### The task
Copy every record that appears below, exactly as it stands.

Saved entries
+ + + +
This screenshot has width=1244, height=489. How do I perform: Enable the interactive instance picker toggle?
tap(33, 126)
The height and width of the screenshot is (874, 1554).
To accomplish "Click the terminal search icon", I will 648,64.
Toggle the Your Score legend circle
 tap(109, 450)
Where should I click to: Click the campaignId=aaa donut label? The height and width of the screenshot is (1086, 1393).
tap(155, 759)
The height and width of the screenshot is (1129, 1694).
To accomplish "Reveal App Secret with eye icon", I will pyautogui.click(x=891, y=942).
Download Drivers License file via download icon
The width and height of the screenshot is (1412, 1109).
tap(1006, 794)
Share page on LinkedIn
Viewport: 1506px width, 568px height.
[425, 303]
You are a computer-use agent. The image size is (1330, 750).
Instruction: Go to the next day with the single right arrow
+ + + +
### Answer space
This screenshot has width=1244, height=489. How do I perform: Enable the interactive instance picker toggle?
tap(33, 126)
The height and width of the screenshot is (874, 1554).
To accomplish "Click the terminal search icon", I will 648,64.
Toggle the Your Score legend circle
 tap(109, 450)
Where should I click to: Click the campaignId=aaa donut label? The height and width of the screenshot is (1086, 1393).
tap(155, 759)
The height and width of the screenshot is (1129, 1694).
To accomplish "Reveal App Secret with eye icon", I will pyautogui.click(x=891, y=942).
Download Drivers License file via download icon
The width and height of the screenshot is (1412, 1109).
tap(1006, 794)
Share page on LinkedIn
Viewport: 1506px width, 568px height.
[425, 303]
You are a computer-use agent. The image size is (1330, 750).
Instruction: Go to the next day with the single right arrow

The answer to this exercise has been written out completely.